THE TASK
From the data below, please reproduce exactly everything from the line that contains "Get Started (407, 24)" down to the line that contains "[X] (215, 2249)", with both ends included.
Top of DATA SECTION
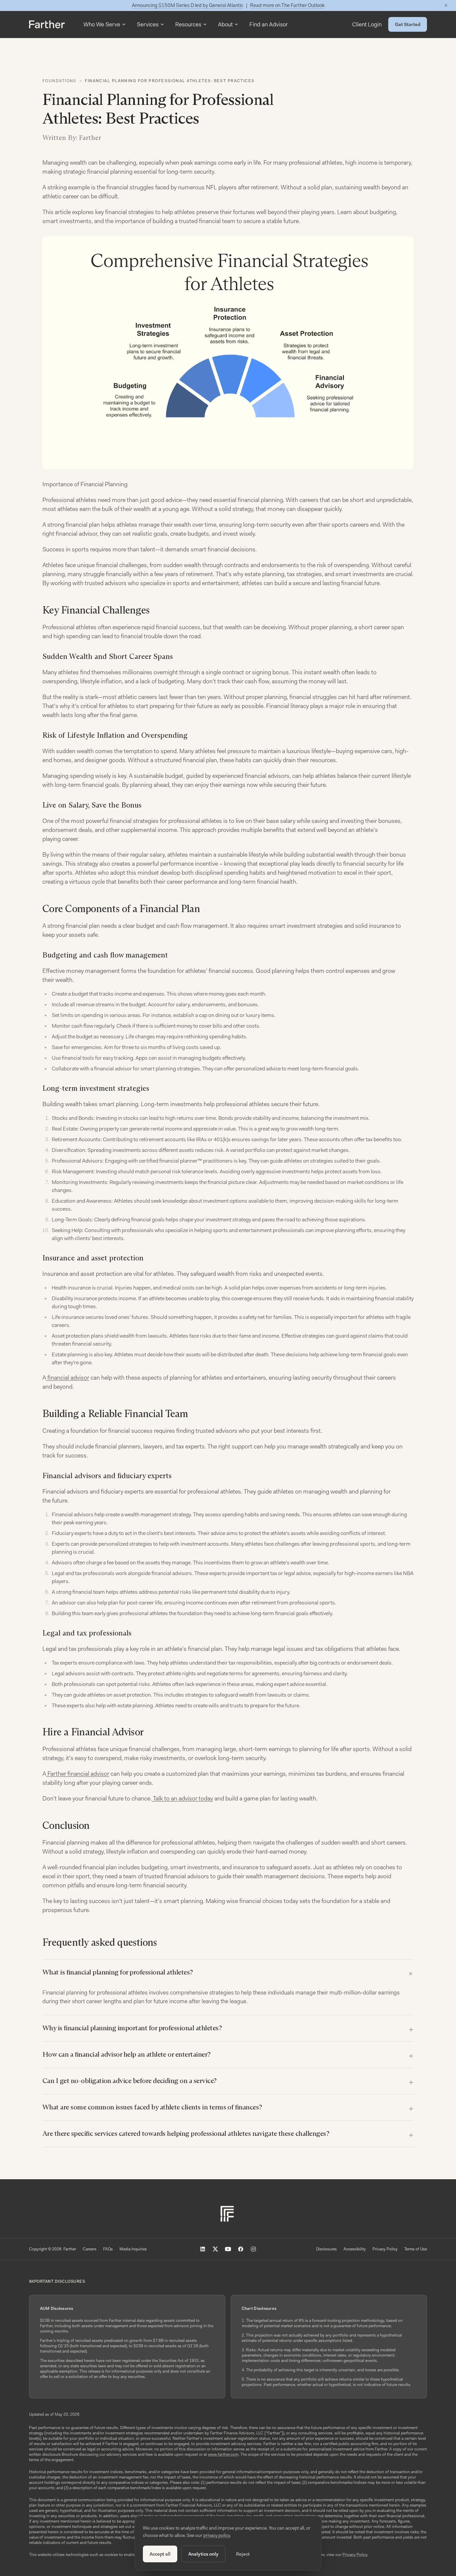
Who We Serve (101, 24)
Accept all (160, 2554)
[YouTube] (228, 2249)
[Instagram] (253, 2249)
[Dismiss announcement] (446, 5)
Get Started (407, 24)
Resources (188, 24)
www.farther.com (223, 2454)
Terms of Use (415, 2249)
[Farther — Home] (47, 24)
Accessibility (355, 2249)
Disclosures (326, 2249)
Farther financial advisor (77, 1774)
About (225, 24)
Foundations (59, 80)
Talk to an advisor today (182, 1798)
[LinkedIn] (203, 2249)
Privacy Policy (385, 2249)
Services (148, 24)
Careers (89, 2249)
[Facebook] (241, 2249)
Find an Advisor (268, 24)
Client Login (367, 24)
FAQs (108, 2249)
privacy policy (216, 2535)
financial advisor (67, 1378)
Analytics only (203, 2554)
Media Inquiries (133, 2249)
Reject (243, 2554)
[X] (215, 2249)
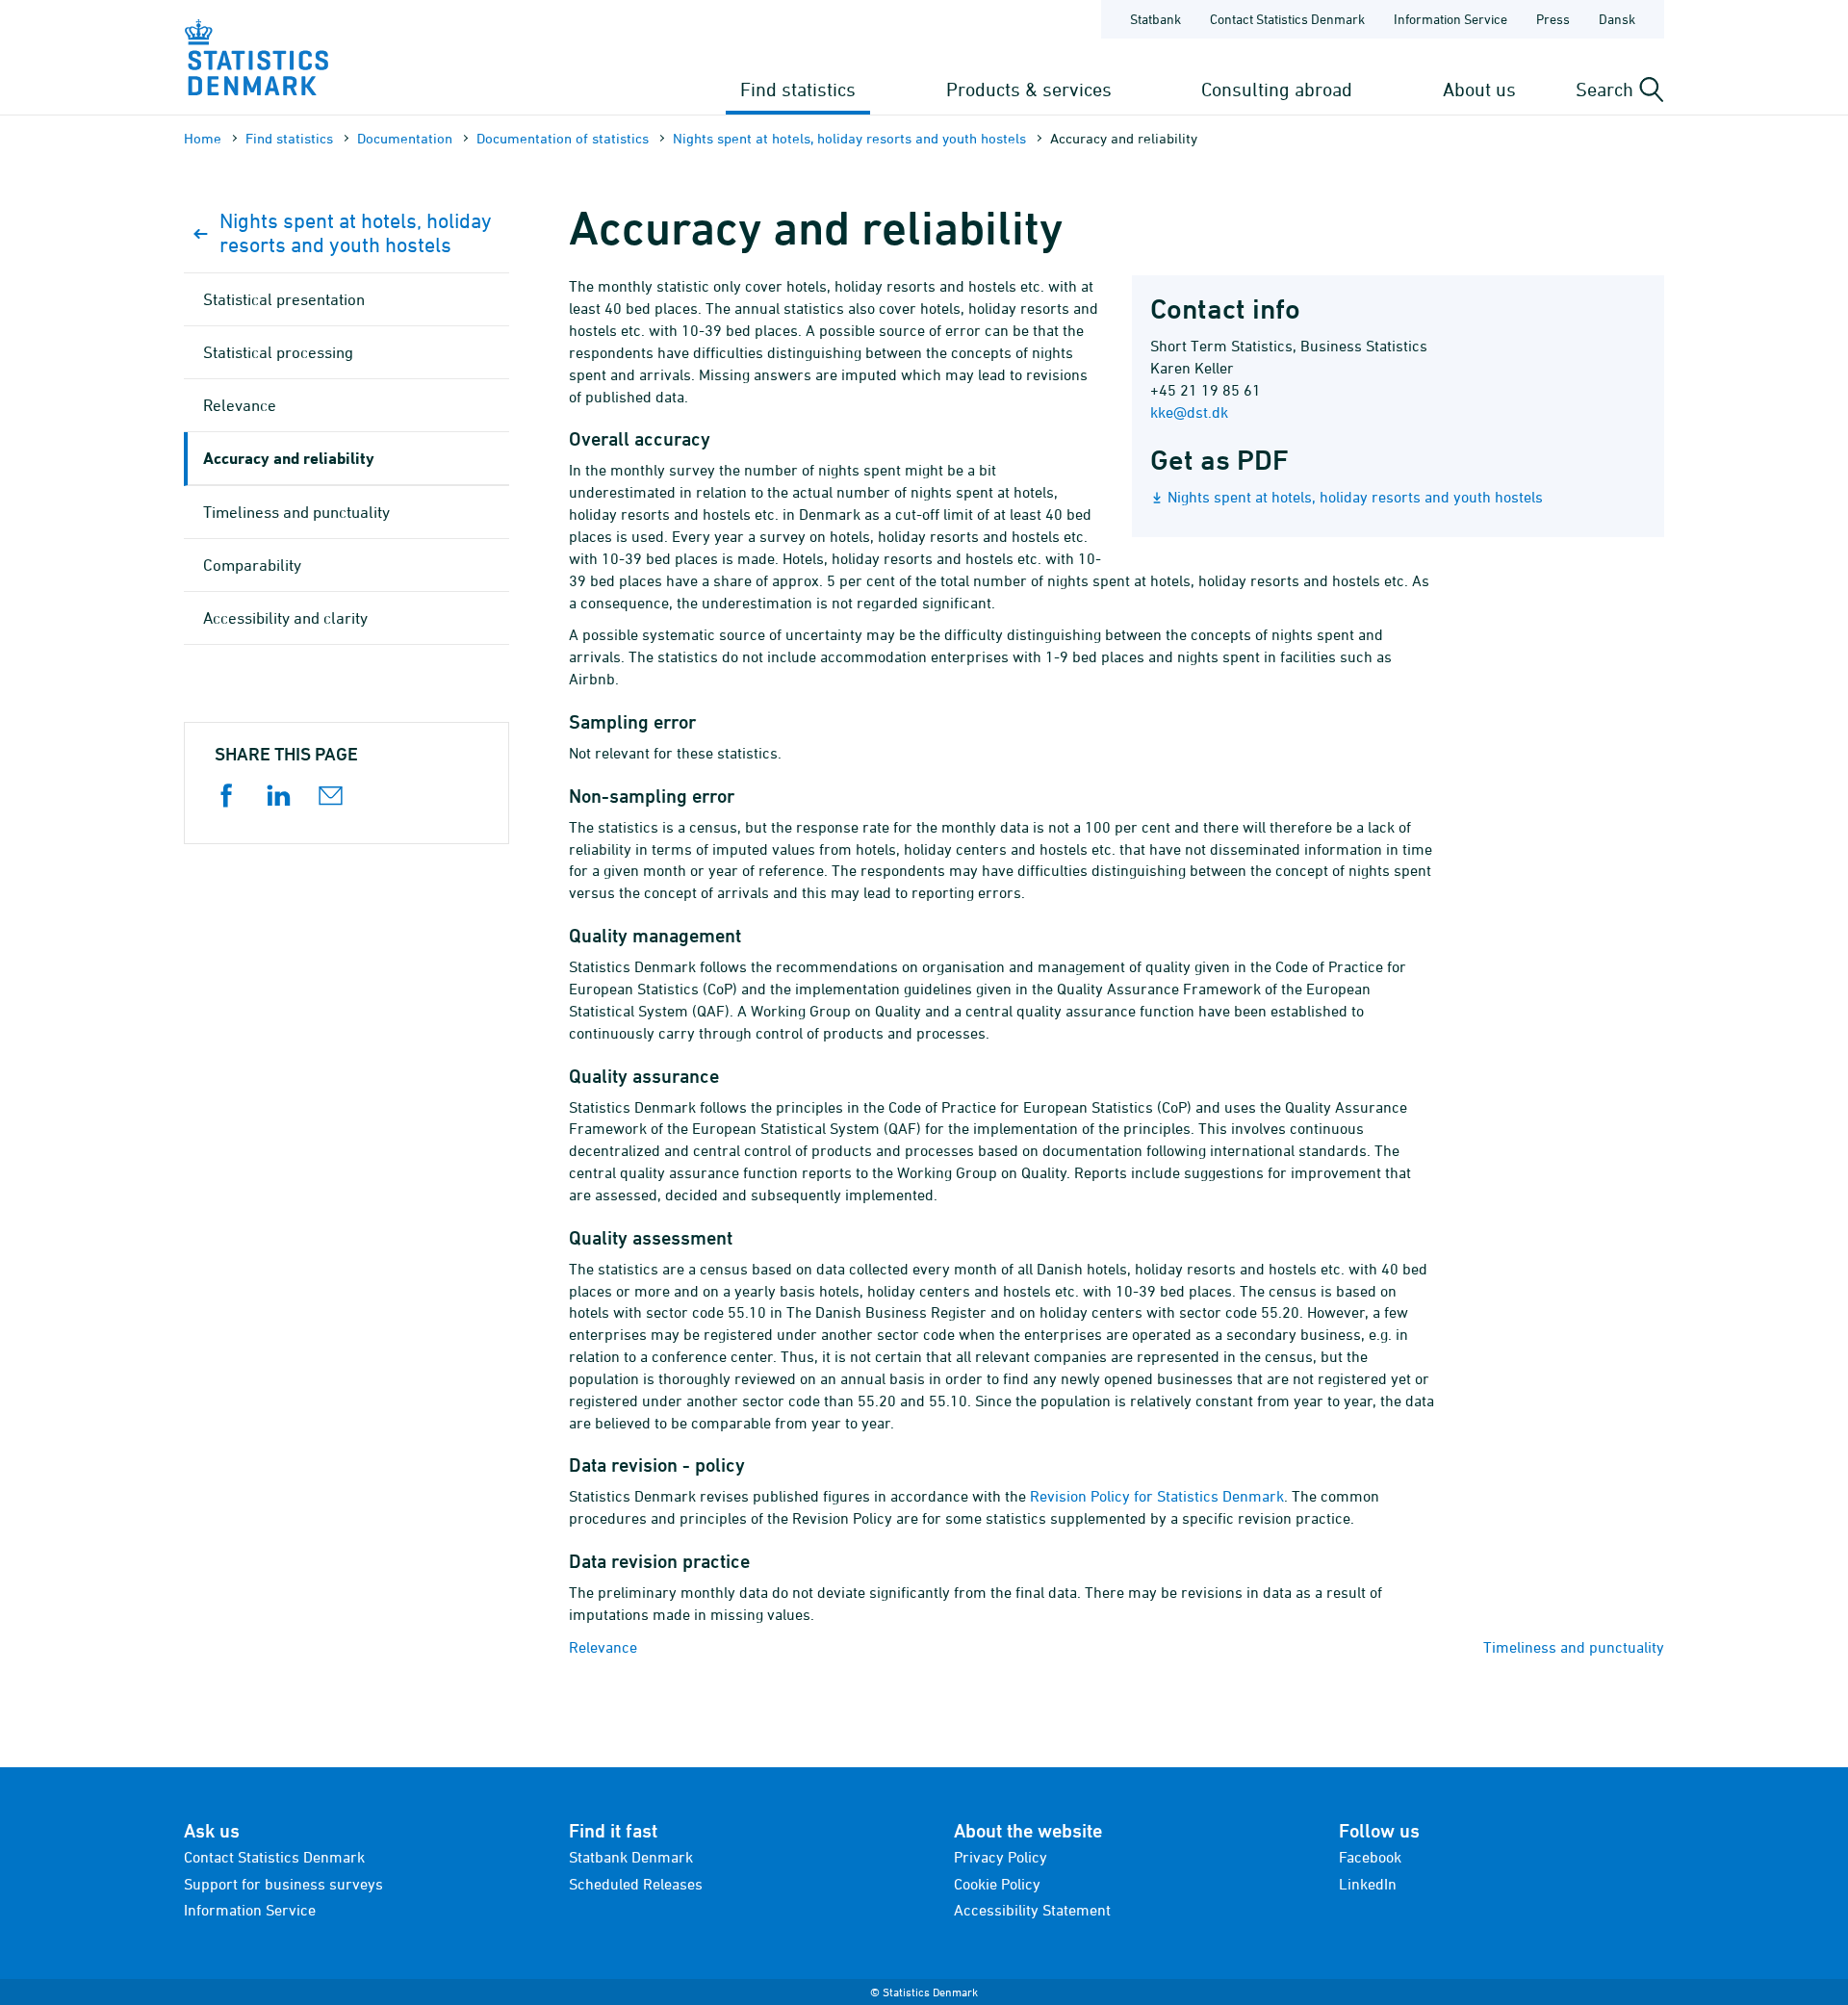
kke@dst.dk (1189, 412)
Bottom of DATA SECTION
WRITTEN ANSWER
Get Started (407, 24)
Resources (188, 24)
www.farther.com (223, 2454)
Terms of Use (415, 2249)
[Farther — Home] (47, 24)
Accessibility (355, 2249)
Disclosures (326, 2249)
Farther financial advisor (77, 1774)
About (225, 24)
Foundations (59, 80)
Talk to an advisor today (182, 1798)
[LinkedIn] (203, 2249)
Privacy Policy (385, 2249)
Services (148, 24)
Careers (89, 2249)
[Facebook] (241, 2249)
Find an Advisor (268, 24)
Client Login (367, 24)
FAQs (108, 2249)
privacy policy (216, 2535)
financial advisor (67, 1378)
Analytics only (203, 2554)
Media Inquiries (133, 2249)
Reject (243, 2554)
[X] (215, 2249)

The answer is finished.